(Textauszug)
• • •
Im CE-Lab begleiten wir Unternehmen auf ihrem Weg zur Kreislaufwirtschaft. Unser Team stellt Wissen, Werkzeuge und Technologien bereit, die Veränderungen vorantreiben. Es soll ein Ort sein, um technologie- und unternehmensbezogene Probleme zu erfassen und Ideen zu testen. Im Lab können Wirtschaftspartner*innen mit uns zusammenarbeiten, so dass wir voneinander profitieren. Zudem soll es ein Fenster zu unserer Forschung sein. So erfahren Unternehmen, an welchen Projekten wir arbeiten.

Welche weiteren Angebote zum Thema Kreislaufwirtschaft gibt es für Studierende an der BFH-TI?

Für Bachelor-Student*innen gibt es 2025 neu das Nachhaltigkeitszertifikat «Sustainability and Circularity». Es beinhaltet drei verschiedene Module: Nebst dem Erwerb von breitem Fachwissen (Sustainability Knowledge) haben sie die Möglichkeit, ein Praktikum zu absolvieren (Sustainability Action) und sich an Veranstaltungen zum Thema Nachhaltigkeit mit Personen aus der Wirtschaft zu vernetzen (Sustainability Ecosystem). Die BFH bietet zudem den Master «Circular Innovation and Sustainability» an.

Was liegt Ihnen bei der Ausbildung besonders am Herzen?

Im Zentrum meiner Lehr- und Forschungstätigkeit steht ein umfassendes Verständnis von Nachhaltigkeit. Mein Ziel ist es, den Studierenden das technische Wissen, die Methoden und die Fähigkeit für kritisches Denken zu vermitteln. Sie sollen erkennen, wie sich die Entscheidungen der Konsument*innen und die Praktiken von Unternehmen in unserer vernetzten Welt auswirken. Diese Kompetenzen brauchen sie, um nachhaltige Lösungen zu entwickeln und ethisch vertretbare Entscheidungen zu treffen. Letztlich möchte ich die Studierenden dazu inspirieren, proaktive Führungskräfte zu werden, die langfristigen Werten den Vorrang vor kurzfristigem Gewinn geben und so ein Gleichgewicht zwischen wirtschaftlichem Wachstum, ökologischem Verantwortungsbewusstsein und sozialer Verantwortung schaffen.
• • •
(Aufgabe)
Welche Module umfasst laut dem Textauszug das Nachhaltigkeitszertifikat «Sustainability and Circularity»? Nenne alle. Das anschließende Material ist vom Textauszug unabhängig.

(Bereitgestelltes Material)
• • •
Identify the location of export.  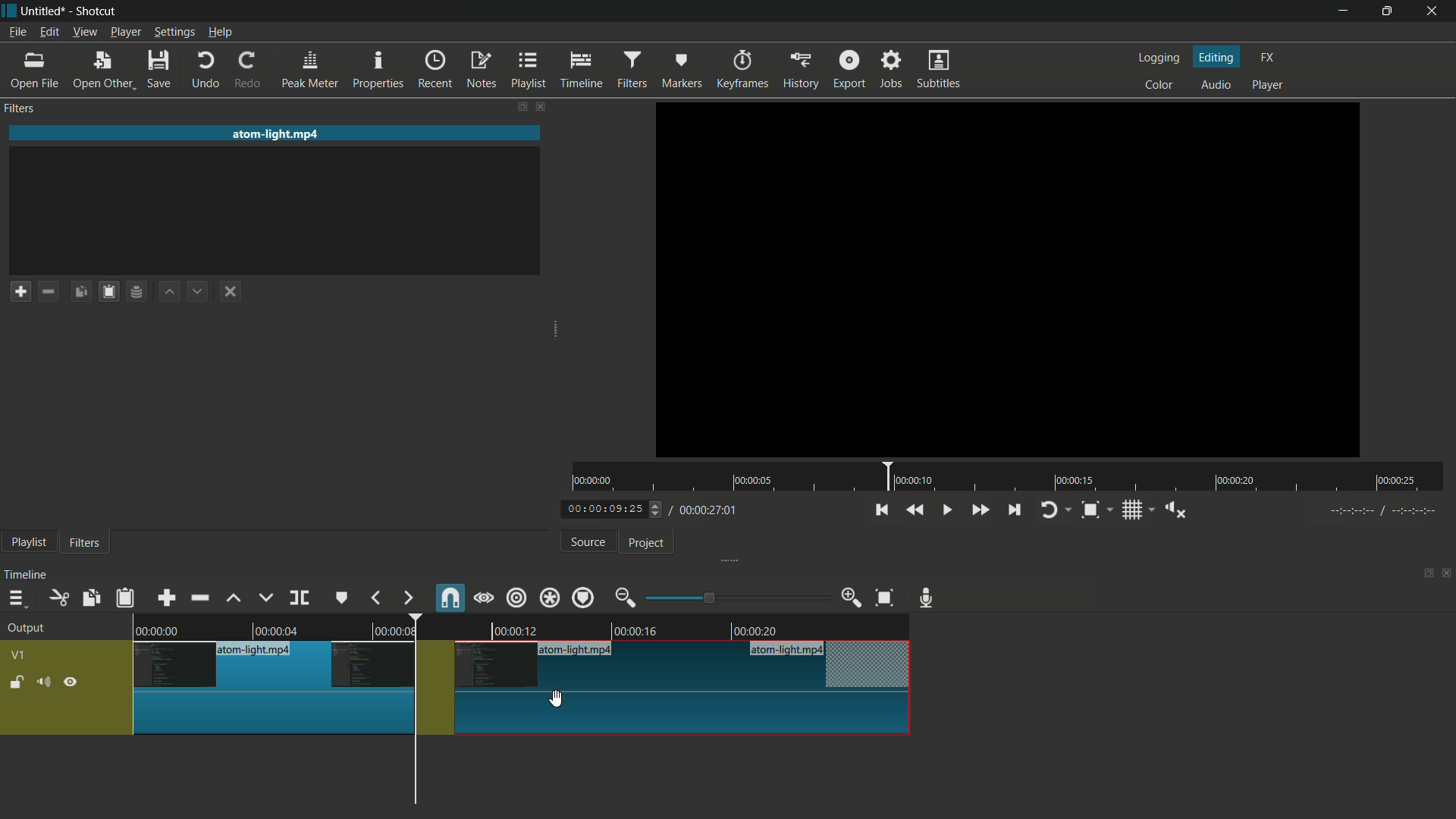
• • •
(Lösung)
- Sustainability Knowledge (Erwerb von breitem Fachwissen)
- Sustainability Action (Absolvieren eines Praktikums)
- Sustainability Ecosystem (Vernetzung mit Personen aus der Wirtschaft an Veranstaltungen zum Thema Nachhaltigkeit)